Pourquoi on adore (et pourquoi on adorera aussi dans nos vies futures) ?
Le nouveau film de Bertrand Bonello est déjà une libre adaptation de la nouvelle de Henry James, “La Bête dans la jungle” (1). Comme lui, il traite d’une relation sentimentale perturbée par la menace d’une catastrophe imminente et, plus généralement, par la peur de s’engager ou la peur d’aimer.

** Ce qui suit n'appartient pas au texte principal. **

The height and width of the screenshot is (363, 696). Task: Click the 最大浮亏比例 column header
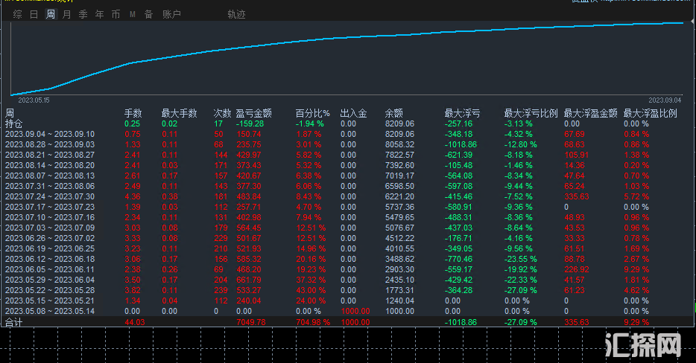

La partie contemporaine au texte d’origine, celle se déroulant au début du XXème siècle, reprend à peu près la trame de la nouvelle, en inversant les rôles. Gabrielle et Louis se rencontrent à l’occasion d’une soirée mondaine et leurs échanges laissent deviner qu’ils se connaissent déjà et ont eu une brève relation sentimentale, quelques années auparavant. Entretemps, la jeune femme s’est mariée, mais elle accepte de revoir son ancien soupirant. Très vite, puisque la complicité est toujours là, ils abordent la question d’amorcer une relation sentimentale, mais ne parviennent jamais à se lancer. L’originalité, ici, est que leur relation continue de se développer à travers les époques. En 1910, c’est Gabrielle qui se montre réticente à l’idée d’entamer une liaison avec Louis. En 2014, c’est Louis qui a plus de mal à accepter l’offre de Gabrielle, trop abîmé par ses expériences précédentes avec les femmes et la sensation de n’avoir jamais connu l’amour. En 2044, ils auront encore l’opportunité de se retrouver, mais est-ce encore possible dans un monde sans émotions?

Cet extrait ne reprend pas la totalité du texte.